«Vacuna argentina contra el cáncer»: una historia de ciencia, persistencia y futuro
Después de más de tres décadas de trabajo ininterrumpido, un grupo de científicos del Conicet logró desarrollar una vacuna terapéutica contra el melanoma cutáneo. Se trata de una innovación médica argentina que ya fue aprobada por la ANMAT y está próxima a comenzar su comercialización, marcando un hito en la historia de la inmunoterapia oncológica.
El desarrollo fue liderado por el doctor José Mordoh, director del Centro de Investigaciones Oncológicas de la Fundación Cáncer (FUCA), y referente internacional en terapias inmunológicas. «Nuestro objetivo fue lograr que el sistema inmune del paciente reaccione como lo haría frente a una amenaza externa, pero esta vez contra el propio tumor».
Una vacuna con una misión: tratar, no prevenir
A diferencia de las vacunas tradicionales, este nuevo desarrollo no busca evitar el cáncer, sino tratar a quienes ya han sido diagnosticados en etapas tempranas de la enfermedad. VACCIMEL, como fue bautizada, se administra luego de la cirugía para ayudar a eliminar células tumorales residuales que podrían generar recaídas.
La clave de esta estrategia está en enseñarle al sistema inmune a distinguir entre células normales y aquellas que se volvieron malignas. «Hace 40 años, nos preguntábamos por qué el sistema inmune no atacaba al cáncer. La respuesta era que el tumor se camufla, se vuelve invisible para el organismo. Por eso, el gran desafío fue ‘desenmascararlo’», sostuvo Mordoh.

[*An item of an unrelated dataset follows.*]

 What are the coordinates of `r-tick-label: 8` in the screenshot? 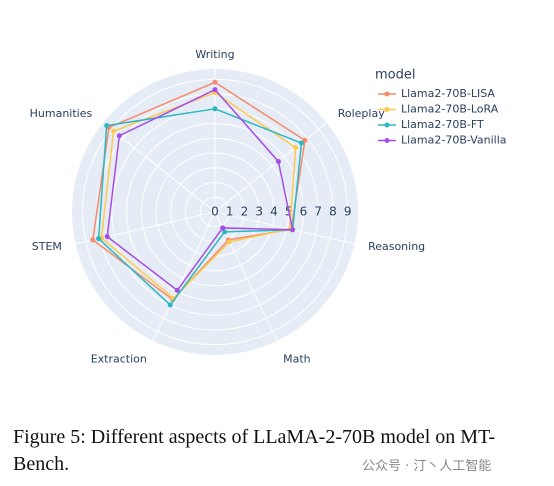 It's located at (333, 212).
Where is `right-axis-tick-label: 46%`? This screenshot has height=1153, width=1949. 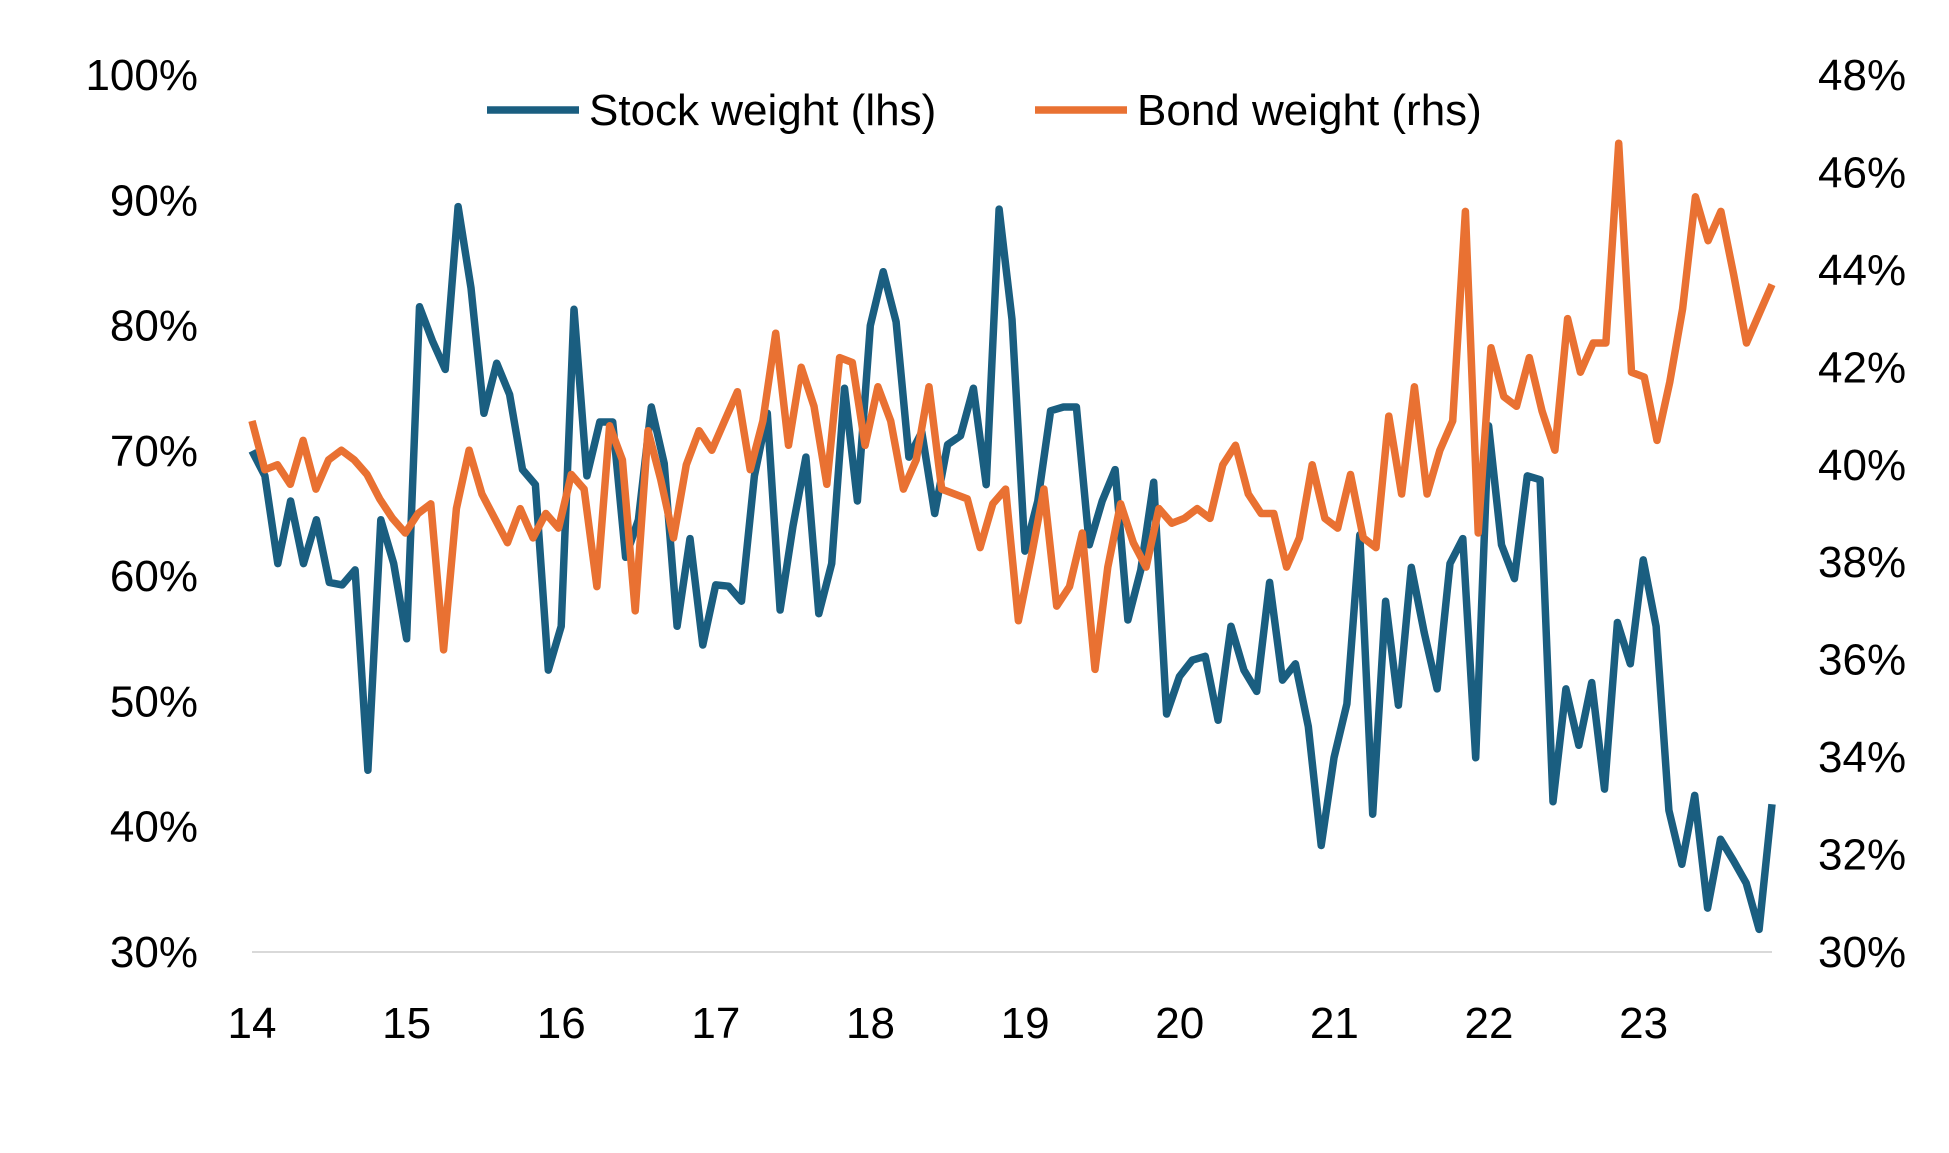
right-axis-tick-label: 46% is located at coordinates (1862, 172).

Resultados positivos y apoyo privado
Los ensayos clínicos en modelos animales y humanos mostraron una mejora significativa en la sobrevida y una baja toxicidad. Especialmente, en comparación con tratamientos previos como el Interferón. Gracias a los buenos resultados, el Conicet y la Fundación Sales lograron licenciar la producción al laboratorio Pablo Cassará.
El melanoma fue elegido como foco inicial por su agresividad y por no estar inicialmente tratado con quimioterapia. Lo que dejaba al sistema inmunológico en mejor estado para responder. A futuro, se espera que esta línea de investigación se expanda hacia otros tipos de cáncer, aplicando la misma lógica inmunoterapéutica.